Oluç: Kürt sorununun çözümünde Kılıçdaroğlu’nun samimiyetine inanmak istiyoruz

Yeşil Sol Parti Antalya adayı Saruhan Oluç, Kürt sorununun çözümünde Kemal Kılıçdaroğlu’nun samimiyetine inanmak istediklerini belirtti

Oluç: Kürt sorununun çözümünde Kılıçdaroğlu’nun samimiyetine inanmak istiyoruz

Halkların Demokratik Partisi (HDP) Grup Başkanvekili Saruhan Oluç, Kürt sorununun demokratik barışçıl çözümü noktasında Cumhurbaşkanı Adayı Kemal Kılıçdaroğlu’nun samimi bir tutum sergileyeceğini söyledi. Oluç, 14 Mayıs seçimlerinde otokrasi ve demokrasi arasında bir tercih yapılacağını belirtti.

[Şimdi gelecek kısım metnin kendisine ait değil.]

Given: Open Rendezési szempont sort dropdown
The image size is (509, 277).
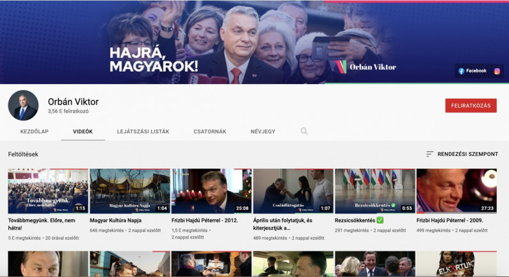Looking at the screenshot, I should 467,155.
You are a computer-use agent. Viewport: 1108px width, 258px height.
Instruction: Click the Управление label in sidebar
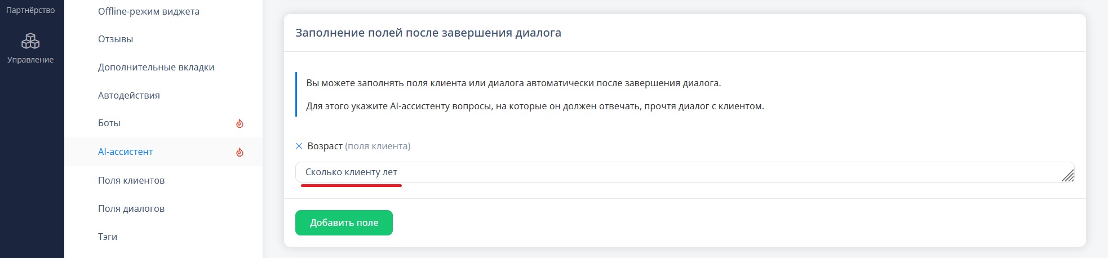click(x=30, y=60)
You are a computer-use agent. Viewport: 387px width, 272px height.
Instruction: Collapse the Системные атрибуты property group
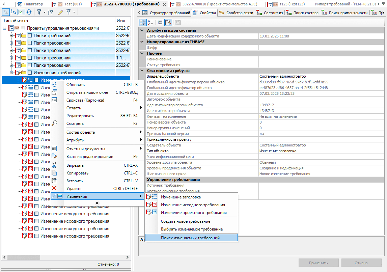pos(142,71)
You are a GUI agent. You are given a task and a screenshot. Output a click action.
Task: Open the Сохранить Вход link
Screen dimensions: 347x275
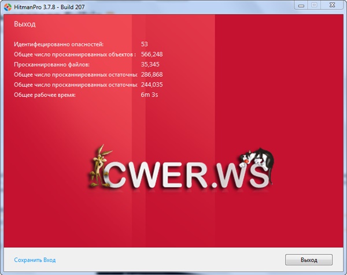pos(35,260)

Seçim süreci hakkında konuşan Oluç, “Bu aslında bir kader seçimi. Türkiye toplumu şuna karar verecek. Bu tek adam yönetimi ve tekçi rejim bu şekilde devam etsin mi? Otoriter rejim, otokrasi bu şekilde devam etsin ve daha derinleşsin mi? Tek adam yönetimine bir son verilsin ve bunun yerine Türkiye'de demokratikleşmenin önü açılsın mı? Bunun kararının verileceği bir seçim” dedi.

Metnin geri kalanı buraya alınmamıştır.